市内大船在住のジャズダンサー・柏木みどりさんは10月13日、米・ニューヨークのフローレンスグールドホールで公演を行う。
来月半ばには渡米予定で、6年ぶり5回目となる大舞台を前に「ジャズダンスと日本舞踊を融合させた世界観で、長年テーマにしてきた『女の情念』を思いきり表現したい」と意気込みを語る。
女優からダンサーへ
柏木さんは東京都出身。家が浅草の国際劇場近くにあり、美空ひばりさんなどの華やかなショーを見て芸能界に憧れを抱いた。
高校卒業後は松竹で女優のキャリアをスタートさせ、CMやテレビドラマに出演。しかし小柄な体格がネックとなり、良い役はなかなかまわってこなかった。

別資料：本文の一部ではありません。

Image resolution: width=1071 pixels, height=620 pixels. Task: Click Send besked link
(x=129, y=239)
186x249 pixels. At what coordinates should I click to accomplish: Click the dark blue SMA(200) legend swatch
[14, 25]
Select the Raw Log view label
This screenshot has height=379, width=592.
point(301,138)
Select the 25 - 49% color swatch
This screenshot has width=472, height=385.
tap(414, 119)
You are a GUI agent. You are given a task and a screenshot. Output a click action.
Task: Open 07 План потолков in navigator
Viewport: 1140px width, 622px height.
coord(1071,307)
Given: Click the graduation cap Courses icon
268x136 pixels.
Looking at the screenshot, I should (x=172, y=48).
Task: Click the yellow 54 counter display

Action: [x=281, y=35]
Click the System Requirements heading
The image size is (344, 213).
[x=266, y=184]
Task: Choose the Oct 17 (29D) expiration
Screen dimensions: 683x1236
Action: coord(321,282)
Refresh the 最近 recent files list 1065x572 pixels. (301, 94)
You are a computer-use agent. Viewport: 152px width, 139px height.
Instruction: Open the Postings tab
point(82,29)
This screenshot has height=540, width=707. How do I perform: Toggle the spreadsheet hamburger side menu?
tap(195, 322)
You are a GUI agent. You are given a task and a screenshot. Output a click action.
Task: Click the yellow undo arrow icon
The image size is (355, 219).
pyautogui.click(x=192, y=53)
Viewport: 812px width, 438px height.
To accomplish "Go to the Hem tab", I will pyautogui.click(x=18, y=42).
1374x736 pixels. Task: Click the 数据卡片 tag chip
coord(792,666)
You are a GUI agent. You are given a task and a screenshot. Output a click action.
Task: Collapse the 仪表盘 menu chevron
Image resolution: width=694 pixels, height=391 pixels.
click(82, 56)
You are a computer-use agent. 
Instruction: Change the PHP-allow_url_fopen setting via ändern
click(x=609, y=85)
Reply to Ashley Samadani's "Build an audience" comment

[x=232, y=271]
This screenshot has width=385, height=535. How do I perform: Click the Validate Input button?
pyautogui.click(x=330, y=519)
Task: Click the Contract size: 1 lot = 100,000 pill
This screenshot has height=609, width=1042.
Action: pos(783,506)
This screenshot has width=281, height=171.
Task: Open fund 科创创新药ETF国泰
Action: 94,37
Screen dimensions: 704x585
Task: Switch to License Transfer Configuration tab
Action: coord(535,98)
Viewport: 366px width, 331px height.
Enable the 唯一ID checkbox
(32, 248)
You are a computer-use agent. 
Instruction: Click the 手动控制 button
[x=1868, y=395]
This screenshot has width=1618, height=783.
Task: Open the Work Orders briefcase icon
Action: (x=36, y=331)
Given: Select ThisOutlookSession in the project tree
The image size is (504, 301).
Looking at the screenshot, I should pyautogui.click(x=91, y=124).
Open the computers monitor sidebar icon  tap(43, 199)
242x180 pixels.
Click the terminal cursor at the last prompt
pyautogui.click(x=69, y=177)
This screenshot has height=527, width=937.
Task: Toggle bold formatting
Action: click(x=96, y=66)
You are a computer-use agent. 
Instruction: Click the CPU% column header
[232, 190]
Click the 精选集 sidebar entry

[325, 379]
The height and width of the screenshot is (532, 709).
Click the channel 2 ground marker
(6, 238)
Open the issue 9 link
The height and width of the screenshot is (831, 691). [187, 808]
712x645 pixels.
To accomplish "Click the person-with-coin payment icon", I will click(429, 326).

知人に紹介された振付師に弟子入りしたのは20代の半ば。しかしライバルが多く、チャンスは巡ってこない。「ならば」と単身渡ったのが、ジャズダンスの本場・ニューヨークだった。
「ダンス学校には日本人は誰もいなかった」という時代。アフリカ系アメリカ人のダンサー、フレッド・ベンジャミン氏のもと、3年間、無我夢中で表現を磨いた。柏木さんは「先生は感情表現が得意な人。思えばこれが私の原点になった」と振り返る。
帰国後は6歳から始めた日本舞踊とジャズダンスを融合した、独特の表現を確立。特に「悲恋に陥った女性の感情」を演じるのを得意とし、30年にわたり「女の情念」をテーマにしている。その一方、1979年に大船でダンススタジオを立ち上げ、後進の育成にも力を注いできた。
和・洋の表現を融合
柏木さんが初めてニューヨークで公演を行ったのは89年。以来、数年おきに開催し5回目を迎える。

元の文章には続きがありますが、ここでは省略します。